Doğru olduğunu bildikleri ama kendilerinin yap(a)madıkları birtakım şeyleri, tahsil görüp kariyer yapan başka kadınların yapıyor olmasının ne demek olduğunun farkındaydılar.
Kariyer yapmış olsalar da, inançlarının gerekleri hususunda dikkatli olan kadınların, kendilerine yönelik herhangi bir baskısı olmayacağını, olamayacağını en iyi kendileri biliyor olsalar da, onlara yönelik baskılar tertiplemekten hiç geri durmadılar.
Bildik hikayedir, hademelik yapan haydi neyse ama; hakimlik ya da avukatlık yapacak başörtülü bir kadın, bazıları için ciddi bir travmadır.
Kimisi kendi hayat tarzını korumak adına yapıyordu yaptıklarını; başkalarının hayat tarzına müdahale etmeyi her nasıl içlerine sindirebiliyorlarsa… Ama yaptıklarını toplumdan gizledikleri ‘kimlikleri' sebebiyle ve esasında toplum kesimleri arasında nifak sokmak için yapanlar da az değildi.
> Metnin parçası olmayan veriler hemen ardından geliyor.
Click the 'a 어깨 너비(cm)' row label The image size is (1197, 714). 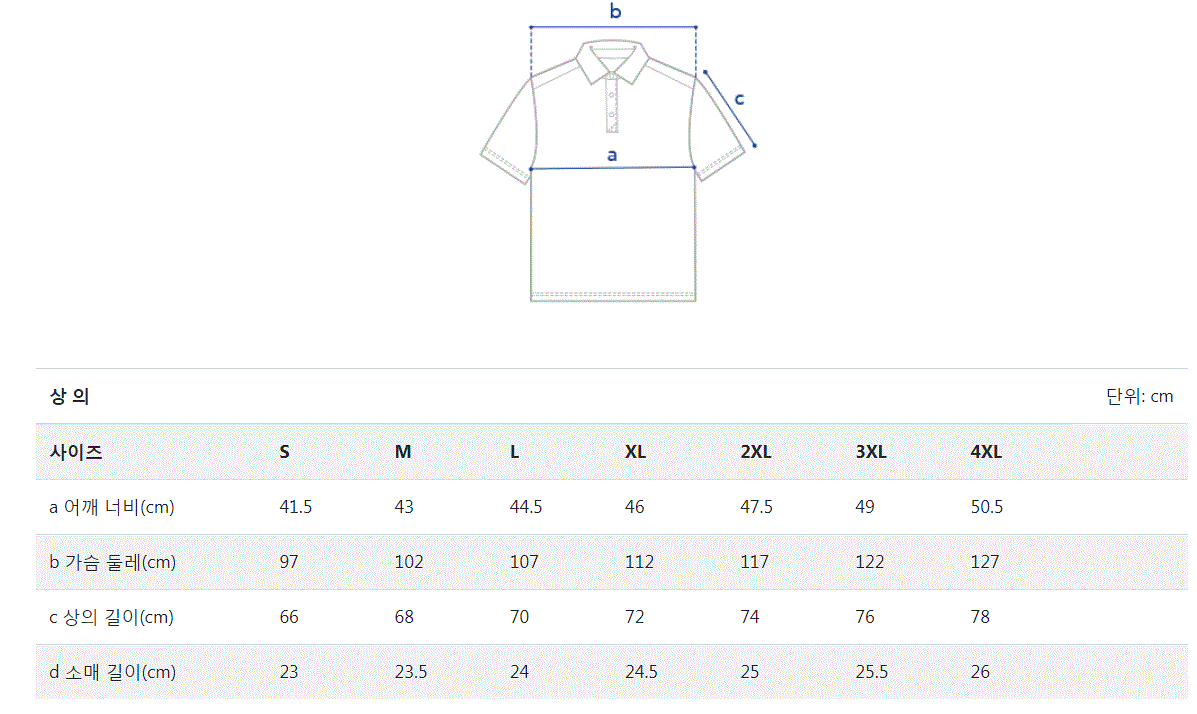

Bütün bunlara rağmen, devran değişti; belki zulmün had safhalara varmış olması ya da artık zamanının nihayet gelmiş olması sebebiyle… Ama devran değişti…
Önce okullar normalleşti. Anayasa, kanun diye ortalığı velveleye verenler, bunlarda arzu ettikleri gibi hükümlerin olmadığını fark edince, -daha doğrusu herkesin bu durumun farkına vardığını anladıklarında-, Anayasa Mahkemesi ve Danıştay kararlarına atıflar yapmaya başladılar ve yönetmelikleri hatırlattılar ümitsizce.
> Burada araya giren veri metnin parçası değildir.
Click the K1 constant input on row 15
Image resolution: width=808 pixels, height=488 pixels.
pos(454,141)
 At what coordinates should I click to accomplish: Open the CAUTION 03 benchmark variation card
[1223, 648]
Yasakçılar için kötü gelişmeler bir biri ardına yaşanmaya başlandı: Kurumlar da normalleşmeye başlamıştı bu arada. Adına karar verdikleri Milletin değerleri ile savaş edilmeyeceğini nihayet anlamışlar ve kendileri ile ilgili metinlerde her ne yazıyorsa onlara uymaya başlamışlardı.
Avukatların mahkemelere başörtü ile girebileceği yönündeki Danıştay onaylı gelişme, birileri açısından bardağı taşıran son damla gibi oldu.
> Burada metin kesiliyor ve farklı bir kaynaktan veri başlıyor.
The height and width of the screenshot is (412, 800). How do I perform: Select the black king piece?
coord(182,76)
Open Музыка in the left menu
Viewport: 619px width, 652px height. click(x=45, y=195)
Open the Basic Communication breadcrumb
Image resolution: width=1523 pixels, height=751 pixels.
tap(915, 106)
Başörtülü hanımların, mesela hakimlik başta olmak üzere kesinlikle devlet görevleri yapamayacaklarını, çünkü bir şekilde karşılarına çıkacak başörtüsüz hanımlara objektif davranamayacaklarını öne sürenler; bu söz yalan olsa da, tam tersinin doğru olduğunu ispatlamakla meşguller şimdi.
Anayasa, kanunlar, AYM kararları, Danıştay kararları, yönetmelikler… diyemiyorlar artık. Yasak meraklılarının ellerinde sadece Avrupa İnsan Hakları Mahkemesi kararları var şimdi.
AİHM kararları derken; bu kararların da kıyısından köşesinden çekiştirilerek kendi emelleri doğrultusunda yorumlanması, yani. Tıpkı vaktiyle Anayasa ve kanun hükümlerine yaptıkları gibi, AİHM kararlarını da kendi kafalarına göre yorumluyor ve bunlardan hareketle, mesela avukat hanımların başörtüsü ile mahkemelere giremeyeceği hükmüne varıyorlar: Girmemeleri gerektiğini düşünüyorlar çünkü…
İşin garibi, bu tür davranışlar gösterenler; kendilerini ilerici, çağdaş, modern… zannediyorlar bir de…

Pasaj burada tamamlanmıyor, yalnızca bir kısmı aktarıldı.